▼

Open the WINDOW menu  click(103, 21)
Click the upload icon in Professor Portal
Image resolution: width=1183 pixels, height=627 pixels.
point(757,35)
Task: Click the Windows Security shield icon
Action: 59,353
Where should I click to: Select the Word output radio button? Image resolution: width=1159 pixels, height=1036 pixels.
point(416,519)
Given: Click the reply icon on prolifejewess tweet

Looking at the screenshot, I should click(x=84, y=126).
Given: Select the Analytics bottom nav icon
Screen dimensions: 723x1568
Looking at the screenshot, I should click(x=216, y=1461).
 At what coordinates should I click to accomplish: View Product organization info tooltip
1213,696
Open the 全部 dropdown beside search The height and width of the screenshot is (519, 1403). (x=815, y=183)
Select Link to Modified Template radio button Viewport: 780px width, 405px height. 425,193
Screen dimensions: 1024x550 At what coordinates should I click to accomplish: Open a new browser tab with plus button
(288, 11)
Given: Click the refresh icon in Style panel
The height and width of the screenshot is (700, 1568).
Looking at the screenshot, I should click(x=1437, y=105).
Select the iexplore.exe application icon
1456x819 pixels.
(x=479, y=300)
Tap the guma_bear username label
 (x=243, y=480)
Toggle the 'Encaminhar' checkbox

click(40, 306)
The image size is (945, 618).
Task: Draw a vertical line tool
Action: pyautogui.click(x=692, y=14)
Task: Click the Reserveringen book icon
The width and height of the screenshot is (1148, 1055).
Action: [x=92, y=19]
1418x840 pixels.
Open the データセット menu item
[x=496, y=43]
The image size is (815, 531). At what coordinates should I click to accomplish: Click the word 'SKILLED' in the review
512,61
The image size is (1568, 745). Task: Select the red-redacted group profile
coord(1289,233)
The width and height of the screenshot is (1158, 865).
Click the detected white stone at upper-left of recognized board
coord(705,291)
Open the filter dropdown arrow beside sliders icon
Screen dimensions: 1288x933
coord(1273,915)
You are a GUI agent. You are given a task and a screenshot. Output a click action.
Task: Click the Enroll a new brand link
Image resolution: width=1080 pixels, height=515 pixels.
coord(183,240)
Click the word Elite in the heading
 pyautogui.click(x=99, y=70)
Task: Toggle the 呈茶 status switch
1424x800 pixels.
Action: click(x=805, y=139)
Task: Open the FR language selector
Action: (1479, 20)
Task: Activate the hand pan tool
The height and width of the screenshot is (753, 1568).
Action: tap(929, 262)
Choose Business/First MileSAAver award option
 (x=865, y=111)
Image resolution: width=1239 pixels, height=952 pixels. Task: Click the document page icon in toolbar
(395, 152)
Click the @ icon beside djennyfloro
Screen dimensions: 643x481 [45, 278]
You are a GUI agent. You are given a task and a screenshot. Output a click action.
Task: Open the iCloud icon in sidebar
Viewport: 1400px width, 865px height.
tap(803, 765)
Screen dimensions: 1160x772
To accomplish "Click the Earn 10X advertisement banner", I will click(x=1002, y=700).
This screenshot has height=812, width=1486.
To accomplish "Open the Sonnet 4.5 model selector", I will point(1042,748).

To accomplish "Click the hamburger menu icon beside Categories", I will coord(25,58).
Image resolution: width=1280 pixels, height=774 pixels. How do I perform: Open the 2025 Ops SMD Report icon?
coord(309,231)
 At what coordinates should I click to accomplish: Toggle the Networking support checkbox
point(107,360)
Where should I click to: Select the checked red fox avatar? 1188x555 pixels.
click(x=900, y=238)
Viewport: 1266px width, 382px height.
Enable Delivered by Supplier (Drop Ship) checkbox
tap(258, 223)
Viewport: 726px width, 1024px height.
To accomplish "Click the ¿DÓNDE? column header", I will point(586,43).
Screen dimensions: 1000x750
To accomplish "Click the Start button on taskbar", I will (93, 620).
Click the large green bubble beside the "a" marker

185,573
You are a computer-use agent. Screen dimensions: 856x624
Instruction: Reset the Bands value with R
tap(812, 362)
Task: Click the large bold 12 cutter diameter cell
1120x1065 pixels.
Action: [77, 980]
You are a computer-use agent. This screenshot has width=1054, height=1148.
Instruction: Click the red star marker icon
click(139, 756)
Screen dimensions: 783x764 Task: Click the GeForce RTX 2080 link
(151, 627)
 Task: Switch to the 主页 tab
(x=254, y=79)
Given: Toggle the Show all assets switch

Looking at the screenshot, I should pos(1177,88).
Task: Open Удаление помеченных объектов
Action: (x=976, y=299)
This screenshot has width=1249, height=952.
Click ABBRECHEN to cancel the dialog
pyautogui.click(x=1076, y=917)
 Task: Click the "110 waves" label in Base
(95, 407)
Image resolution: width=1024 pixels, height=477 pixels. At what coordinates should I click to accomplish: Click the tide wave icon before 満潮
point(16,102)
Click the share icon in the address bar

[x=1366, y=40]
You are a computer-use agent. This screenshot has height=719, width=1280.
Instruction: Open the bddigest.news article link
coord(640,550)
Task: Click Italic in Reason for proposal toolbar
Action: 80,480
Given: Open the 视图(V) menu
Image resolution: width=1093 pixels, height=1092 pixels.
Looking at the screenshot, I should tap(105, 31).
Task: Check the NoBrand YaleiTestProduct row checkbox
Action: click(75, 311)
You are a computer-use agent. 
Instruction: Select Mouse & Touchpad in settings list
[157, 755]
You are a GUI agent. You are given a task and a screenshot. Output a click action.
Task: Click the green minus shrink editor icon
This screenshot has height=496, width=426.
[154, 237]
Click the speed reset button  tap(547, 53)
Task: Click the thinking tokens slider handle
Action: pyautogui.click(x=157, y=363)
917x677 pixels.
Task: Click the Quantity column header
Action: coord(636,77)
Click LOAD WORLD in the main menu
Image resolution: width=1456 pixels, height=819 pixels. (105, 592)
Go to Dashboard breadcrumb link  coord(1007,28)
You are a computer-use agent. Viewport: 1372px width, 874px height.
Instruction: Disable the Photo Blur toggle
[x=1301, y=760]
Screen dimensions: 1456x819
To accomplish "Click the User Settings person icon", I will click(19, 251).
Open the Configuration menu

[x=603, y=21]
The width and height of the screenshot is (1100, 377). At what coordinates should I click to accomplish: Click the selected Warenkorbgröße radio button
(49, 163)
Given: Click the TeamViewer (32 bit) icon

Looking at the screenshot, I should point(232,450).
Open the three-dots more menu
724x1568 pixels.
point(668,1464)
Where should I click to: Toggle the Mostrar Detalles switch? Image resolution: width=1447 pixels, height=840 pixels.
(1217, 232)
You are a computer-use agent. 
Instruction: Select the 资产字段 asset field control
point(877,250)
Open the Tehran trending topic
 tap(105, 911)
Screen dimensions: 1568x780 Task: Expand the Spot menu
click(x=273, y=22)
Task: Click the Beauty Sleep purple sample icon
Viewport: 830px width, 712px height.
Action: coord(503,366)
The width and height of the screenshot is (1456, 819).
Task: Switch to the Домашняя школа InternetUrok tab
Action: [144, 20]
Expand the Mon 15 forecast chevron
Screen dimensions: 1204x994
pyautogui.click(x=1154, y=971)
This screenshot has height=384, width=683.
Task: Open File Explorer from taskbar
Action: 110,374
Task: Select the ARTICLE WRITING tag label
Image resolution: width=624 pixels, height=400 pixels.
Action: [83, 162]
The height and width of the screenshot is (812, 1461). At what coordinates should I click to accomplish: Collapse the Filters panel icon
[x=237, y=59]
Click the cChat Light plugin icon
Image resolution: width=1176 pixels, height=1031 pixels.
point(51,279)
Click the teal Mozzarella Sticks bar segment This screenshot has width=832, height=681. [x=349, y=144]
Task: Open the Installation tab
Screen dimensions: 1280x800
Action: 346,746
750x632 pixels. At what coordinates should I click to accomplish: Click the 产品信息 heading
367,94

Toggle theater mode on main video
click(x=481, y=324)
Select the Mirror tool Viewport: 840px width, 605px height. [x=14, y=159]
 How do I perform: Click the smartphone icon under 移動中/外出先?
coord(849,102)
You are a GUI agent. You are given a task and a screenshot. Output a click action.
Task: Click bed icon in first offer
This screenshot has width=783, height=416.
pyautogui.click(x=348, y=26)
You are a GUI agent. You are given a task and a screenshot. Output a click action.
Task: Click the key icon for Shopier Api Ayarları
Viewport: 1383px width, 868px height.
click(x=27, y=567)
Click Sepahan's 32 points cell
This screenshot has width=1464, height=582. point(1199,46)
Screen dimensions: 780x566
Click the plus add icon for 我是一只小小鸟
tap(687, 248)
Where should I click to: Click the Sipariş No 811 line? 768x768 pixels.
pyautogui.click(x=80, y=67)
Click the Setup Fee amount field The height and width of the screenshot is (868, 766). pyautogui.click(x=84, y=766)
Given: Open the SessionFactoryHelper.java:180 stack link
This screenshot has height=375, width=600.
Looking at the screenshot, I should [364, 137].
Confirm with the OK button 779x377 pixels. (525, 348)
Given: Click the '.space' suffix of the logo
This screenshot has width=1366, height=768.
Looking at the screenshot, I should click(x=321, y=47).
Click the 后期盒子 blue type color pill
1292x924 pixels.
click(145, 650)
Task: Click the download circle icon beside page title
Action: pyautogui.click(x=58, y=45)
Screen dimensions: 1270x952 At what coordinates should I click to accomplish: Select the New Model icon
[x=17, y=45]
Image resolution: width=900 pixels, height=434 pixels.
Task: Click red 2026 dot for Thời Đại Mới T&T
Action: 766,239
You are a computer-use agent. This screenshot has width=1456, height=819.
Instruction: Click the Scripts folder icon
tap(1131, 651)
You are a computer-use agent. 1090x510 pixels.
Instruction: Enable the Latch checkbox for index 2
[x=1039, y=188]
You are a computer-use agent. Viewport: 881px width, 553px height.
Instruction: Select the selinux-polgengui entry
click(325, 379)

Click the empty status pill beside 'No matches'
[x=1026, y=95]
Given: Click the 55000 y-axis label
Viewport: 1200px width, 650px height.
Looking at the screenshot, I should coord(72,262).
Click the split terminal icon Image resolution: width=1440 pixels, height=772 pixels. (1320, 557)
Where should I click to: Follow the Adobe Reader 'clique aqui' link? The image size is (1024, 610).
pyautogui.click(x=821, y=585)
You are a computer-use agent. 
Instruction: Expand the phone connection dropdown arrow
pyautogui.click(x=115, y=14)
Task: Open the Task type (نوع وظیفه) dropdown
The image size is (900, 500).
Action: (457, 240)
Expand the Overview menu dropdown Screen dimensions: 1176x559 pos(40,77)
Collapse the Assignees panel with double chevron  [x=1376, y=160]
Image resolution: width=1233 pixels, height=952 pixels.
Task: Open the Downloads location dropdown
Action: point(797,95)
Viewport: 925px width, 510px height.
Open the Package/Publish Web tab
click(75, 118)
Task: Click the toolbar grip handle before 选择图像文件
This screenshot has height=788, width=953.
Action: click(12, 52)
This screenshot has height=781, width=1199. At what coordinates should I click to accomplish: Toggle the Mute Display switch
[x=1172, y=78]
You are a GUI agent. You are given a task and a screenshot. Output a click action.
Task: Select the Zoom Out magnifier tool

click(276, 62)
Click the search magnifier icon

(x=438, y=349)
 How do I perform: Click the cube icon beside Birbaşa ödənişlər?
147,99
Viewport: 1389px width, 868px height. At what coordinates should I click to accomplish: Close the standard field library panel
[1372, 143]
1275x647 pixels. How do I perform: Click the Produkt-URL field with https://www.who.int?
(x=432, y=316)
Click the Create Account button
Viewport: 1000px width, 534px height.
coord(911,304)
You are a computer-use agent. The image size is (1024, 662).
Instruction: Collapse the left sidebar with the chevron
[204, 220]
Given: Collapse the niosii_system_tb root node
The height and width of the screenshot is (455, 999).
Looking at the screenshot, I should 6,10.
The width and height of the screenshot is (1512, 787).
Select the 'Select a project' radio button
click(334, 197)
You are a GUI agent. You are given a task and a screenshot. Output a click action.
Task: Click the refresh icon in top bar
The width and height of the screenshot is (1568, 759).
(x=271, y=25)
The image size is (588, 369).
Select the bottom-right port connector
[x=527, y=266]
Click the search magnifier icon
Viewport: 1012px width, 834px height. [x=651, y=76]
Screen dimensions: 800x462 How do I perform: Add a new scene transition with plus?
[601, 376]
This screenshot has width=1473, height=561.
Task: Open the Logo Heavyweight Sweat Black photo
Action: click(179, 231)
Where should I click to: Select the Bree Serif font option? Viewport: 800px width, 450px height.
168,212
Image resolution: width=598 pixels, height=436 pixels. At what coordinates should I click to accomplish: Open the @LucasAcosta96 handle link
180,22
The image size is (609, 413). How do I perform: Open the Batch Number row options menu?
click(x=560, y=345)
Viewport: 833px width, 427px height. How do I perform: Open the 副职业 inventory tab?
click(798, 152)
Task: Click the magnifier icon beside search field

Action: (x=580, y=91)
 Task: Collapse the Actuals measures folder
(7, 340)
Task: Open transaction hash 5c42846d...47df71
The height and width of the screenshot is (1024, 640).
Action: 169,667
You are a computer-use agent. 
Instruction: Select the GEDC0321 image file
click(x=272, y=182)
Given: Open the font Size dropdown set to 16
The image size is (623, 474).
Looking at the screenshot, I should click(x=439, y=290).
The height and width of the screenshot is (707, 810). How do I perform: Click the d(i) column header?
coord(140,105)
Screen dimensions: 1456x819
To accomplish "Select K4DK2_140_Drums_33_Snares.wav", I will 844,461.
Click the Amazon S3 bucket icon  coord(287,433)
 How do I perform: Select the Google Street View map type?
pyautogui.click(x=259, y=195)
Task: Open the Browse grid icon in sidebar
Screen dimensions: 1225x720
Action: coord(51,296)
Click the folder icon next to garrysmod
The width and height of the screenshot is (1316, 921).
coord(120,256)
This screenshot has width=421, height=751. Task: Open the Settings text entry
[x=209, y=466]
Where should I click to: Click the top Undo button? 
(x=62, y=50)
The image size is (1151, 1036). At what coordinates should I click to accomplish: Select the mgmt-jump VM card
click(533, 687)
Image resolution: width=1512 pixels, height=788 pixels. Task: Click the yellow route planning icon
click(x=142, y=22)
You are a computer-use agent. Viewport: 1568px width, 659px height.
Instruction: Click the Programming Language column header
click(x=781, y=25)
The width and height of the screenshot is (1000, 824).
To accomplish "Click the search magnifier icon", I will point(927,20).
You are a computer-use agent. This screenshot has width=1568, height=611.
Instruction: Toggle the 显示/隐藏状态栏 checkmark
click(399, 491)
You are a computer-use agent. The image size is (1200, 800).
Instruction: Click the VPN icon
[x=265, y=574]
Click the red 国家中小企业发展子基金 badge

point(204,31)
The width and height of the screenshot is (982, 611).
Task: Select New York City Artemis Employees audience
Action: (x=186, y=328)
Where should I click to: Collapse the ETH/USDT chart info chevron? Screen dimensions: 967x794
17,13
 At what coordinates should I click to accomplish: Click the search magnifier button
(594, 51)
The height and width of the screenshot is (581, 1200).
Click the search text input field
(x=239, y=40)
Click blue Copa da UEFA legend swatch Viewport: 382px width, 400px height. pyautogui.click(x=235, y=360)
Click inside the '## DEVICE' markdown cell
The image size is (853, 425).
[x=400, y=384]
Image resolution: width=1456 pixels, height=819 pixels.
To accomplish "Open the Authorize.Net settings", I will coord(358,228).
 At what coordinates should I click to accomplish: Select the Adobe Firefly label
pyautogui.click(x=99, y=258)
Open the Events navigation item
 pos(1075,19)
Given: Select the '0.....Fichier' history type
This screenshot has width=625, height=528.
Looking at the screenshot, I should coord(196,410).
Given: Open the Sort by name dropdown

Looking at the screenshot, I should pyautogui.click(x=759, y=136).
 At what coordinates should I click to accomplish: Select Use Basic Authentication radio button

▲

## REQUIREMENT:
Convert the lines between the one holding "How do I perform: Select" and the one holding "I will point(927,20).", inclusive, into a JSON list of strings with one string per line and blank lines omitted.

## EXERCISE RESPONSE:
[
  " How do I perform: Select the Google Street View map type?",
  "pyautogui.click(x=259, y=195)",
  "Task: Open the Browse grid icon in sidebar",
  "Screen dimensions: 1225x720",
  "Action: coord(51,296)",
  "Click the folder icon next to garrysmod",
  "The width and height of the screenshot is (1316, 921).",
  "coord(120,256)",
  "This screenshot has width=421, height=751. Task: Open the Settings text entry",
  "[x=209, y=466]",
  "Where should I click to: Click the top Undo button? ",
  "(x=62, y=50)",
  "The image size is (1151, 1036). At what coordinates should I click to accomplish: Select the mgmt-jump VM card",
  "click(533, 687)",
  "Image resolution: width=1512 pixels, height=788 pixels. Task: Click the yellow route planning icon",
  "click(x=142, y=22)",
  "You are a computer-use agent. Viewport: 1568px width, 659px height.",
  "Instruction: Click the Programming Language column header",
  "click(x=781, y=25)",
  "The width and height of the screenshot is (1000, 824).",
  "To accomplish \"Click the search magnifier icon\", I will point(927,20)."
]